Here, the red box showing, the entry point instructions of the program are referred to as 00401204. The CPU main thread window is displaying the software code in the form of assembly instructions that are executed from the top down. That is why as we stated earlier, assembly programming knowledge is necessary when reversing a native executable.



Unfortunately, we don't have the actual source code so how can we inspect the assembly code. Here the error message “Sorry, this trial software has expired” might help us to eliminate this problem because by using this error message, we can identify the actual code path that produces the message.

While the error dialog box is still displayed, start debugging by pressing F9 or from the Debug menu. Now, you can find the time limit code. Next press F12 to pause the code execution so we can find the code that displays the error message.

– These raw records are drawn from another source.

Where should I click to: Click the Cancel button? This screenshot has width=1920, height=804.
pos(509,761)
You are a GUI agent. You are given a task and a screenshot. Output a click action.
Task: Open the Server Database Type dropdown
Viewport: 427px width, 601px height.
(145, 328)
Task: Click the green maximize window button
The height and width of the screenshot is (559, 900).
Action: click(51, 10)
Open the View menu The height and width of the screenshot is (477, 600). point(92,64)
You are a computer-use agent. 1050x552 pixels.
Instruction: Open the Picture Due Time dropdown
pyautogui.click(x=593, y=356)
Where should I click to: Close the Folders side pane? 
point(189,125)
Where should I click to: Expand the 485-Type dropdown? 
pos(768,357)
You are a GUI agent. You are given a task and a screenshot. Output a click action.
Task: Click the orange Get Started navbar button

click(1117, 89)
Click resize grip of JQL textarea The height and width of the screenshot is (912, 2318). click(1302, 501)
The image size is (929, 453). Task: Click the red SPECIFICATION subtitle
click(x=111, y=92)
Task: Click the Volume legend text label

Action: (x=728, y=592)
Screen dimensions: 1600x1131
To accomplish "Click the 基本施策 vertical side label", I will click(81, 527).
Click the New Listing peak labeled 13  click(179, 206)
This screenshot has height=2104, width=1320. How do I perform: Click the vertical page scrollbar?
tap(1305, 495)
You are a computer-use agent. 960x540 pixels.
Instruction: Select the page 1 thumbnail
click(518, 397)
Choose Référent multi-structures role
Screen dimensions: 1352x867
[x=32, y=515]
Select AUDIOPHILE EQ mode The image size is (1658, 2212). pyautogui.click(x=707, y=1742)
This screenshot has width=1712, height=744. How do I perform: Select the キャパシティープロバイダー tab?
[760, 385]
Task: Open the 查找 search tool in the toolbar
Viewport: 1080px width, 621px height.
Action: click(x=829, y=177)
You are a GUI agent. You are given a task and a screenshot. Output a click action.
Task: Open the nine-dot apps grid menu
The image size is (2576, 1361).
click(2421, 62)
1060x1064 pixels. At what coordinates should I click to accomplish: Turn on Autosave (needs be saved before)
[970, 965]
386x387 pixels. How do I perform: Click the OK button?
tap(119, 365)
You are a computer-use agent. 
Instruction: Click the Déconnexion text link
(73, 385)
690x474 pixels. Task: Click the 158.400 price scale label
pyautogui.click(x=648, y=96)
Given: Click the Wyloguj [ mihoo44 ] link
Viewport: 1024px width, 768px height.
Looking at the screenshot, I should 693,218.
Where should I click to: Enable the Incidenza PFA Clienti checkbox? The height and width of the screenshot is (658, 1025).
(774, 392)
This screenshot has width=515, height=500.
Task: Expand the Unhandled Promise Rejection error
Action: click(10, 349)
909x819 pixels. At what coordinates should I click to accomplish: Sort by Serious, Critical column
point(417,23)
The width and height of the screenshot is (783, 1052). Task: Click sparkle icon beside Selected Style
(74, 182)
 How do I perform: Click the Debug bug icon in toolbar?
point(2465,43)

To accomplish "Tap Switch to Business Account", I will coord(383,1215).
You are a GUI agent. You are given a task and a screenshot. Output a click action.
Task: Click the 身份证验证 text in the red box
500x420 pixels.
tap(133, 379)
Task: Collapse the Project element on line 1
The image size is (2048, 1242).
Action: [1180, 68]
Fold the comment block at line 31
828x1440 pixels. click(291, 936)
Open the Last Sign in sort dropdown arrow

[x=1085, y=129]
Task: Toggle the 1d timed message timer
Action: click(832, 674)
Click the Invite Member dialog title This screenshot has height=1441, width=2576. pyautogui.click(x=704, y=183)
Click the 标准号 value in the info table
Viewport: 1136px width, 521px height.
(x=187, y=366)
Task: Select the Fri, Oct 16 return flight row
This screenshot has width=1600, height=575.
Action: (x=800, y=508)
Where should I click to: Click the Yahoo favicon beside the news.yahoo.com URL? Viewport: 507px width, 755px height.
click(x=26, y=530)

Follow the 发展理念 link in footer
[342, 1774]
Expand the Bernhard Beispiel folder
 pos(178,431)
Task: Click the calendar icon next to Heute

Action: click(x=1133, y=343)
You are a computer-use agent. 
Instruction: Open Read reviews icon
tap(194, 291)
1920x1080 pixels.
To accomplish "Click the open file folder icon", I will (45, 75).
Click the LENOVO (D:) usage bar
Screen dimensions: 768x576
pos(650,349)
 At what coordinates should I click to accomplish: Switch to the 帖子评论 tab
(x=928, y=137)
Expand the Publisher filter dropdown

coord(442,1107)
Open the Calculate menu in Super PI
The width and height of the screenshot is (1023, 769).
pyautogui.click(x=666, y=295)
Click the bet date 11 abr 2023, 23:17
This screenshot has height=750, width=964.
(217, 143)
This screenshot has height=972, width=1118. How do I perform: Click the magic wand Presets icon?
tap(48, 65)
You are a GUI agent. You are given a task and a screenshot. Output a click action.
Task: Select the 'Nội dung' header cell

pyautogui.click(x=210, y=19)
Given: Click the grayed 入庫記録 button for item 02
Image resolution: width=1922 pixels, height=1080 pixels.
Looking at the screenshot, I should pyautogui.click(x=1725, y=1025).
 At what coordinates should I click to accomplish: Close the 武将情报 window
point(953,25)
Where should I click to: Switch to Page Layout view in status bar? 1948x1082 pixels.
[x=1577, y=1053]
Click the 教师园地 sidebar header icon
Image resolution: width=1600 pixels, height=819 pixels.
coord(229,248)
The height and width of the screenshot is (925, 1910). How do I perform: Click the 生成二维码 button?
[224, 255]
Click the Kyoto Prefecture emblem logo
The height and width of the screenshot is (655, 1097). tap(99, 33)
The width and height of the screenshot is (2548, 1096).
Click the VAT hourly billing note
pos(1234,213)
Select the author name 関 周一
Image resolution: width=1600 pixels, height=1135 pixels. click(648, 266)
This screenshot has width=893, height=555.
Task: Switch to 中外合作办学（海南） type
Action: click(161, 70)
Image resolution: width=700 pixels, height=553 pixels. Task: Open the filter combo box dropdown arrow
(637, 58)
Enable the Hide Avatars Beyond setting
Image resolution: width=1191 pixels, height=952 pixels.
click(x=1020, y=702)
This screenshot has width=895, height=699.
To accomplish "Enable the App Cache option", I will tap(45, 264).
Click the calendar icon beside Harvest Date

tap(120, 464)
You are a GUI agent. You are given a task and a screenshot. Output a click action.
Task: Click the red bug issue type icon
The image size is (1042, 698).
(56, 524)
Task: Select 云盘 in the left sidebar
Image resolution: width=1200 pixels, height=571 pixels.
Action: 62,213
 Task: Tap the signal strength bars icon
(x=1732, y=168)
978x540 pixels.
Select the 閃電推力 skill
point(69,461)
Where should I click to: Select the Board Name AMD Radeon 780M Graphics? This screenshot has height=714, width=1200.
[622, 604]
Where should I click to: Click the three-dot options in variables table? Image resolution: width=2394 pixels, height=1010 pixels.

Okay. Now view the call stack by pressing Alt+ K. Here, you can easily determine that the trial error text is a parameter to MessageBoxA as in the following:



Select the USER32.MessageBoxA near the bottom of the call stack and right-click and choose "Show call" as in the following:



It shows the starting point in which the assembly call to MessageBoxA is selected. Notice that the greater symbol (>) next to some of the lines of code indicates another line of code jumps to that location. Directly before the call to MessageBoxA (in red color right-pane), four parameters are pushed onto the stack. Here the PUSH 10 instruction contains the > sign that is referenced by another line of code.



Select the PUSH 10 instruction located at the address 004011C0, the line of code that references the selected line is displayed in the text area below the top pane in the CPU windows as in the following:



Select the text area code in the preceding figure and right-click to open the shortcut menu. It allows you to easily navigate to the code that refers to a selected line of code as in the following:



Up until now, we have identified the actual line of code responsible for producing the error message. Now it is time to do some modification in the binary code. The context menu in the previous figure shows that both 00401055 and 00401063 contain a JA (jump above) to the PUSH 10 used for the message box.

So, first select the Go to JA 00401055 from the context menu. You should now be in the code at location 0x00401055. Your ultimate objective is to prevent the program from hitting the error code path. So this can be done by changing the JA instruction to a NOP (no-operation) that actually does nothing. Right-click the 0x00401055 instruction inside the CPU window and select binary where click over Fill with NOPs as in the following:



This operation fills in all the corresponding instructions for 0x00401055 with NOPs as in the following.



Go back to PUSH 10 by pressing hyphen (~) and repeat the previous process for the instruction 0x00401063 as in the following:



Now save the modifications by right-clicking in the CPU windows. Click "Copy to Executable" and then click "All Modifications". Then hit the "Copy all" button in the next dialog box as shown below:



Right after hitting the "Copy all" button, a new window will appear named SoftwareExpiration.exe. Here, right-click in this window and choose "Save File" as in the following.



Finally, save the modified or patched binary with a new name. Now load the modified program, you can see that no expiration error message is shown. We have successfully defeated the expiration trial period restriction.



Final Note

This article shows one way to challenge the strength of the copy protection measures using OllyDbg and identify ways to make your software more secure against unauthorized consumption. By attempting to defeat the copy protection of your application, we can learn a great deal about how robust the protection mechanism is. By doing this testing before the product becomes publically available, we can modify the code to circumvent the copy protection and make it more sophisticated before its release.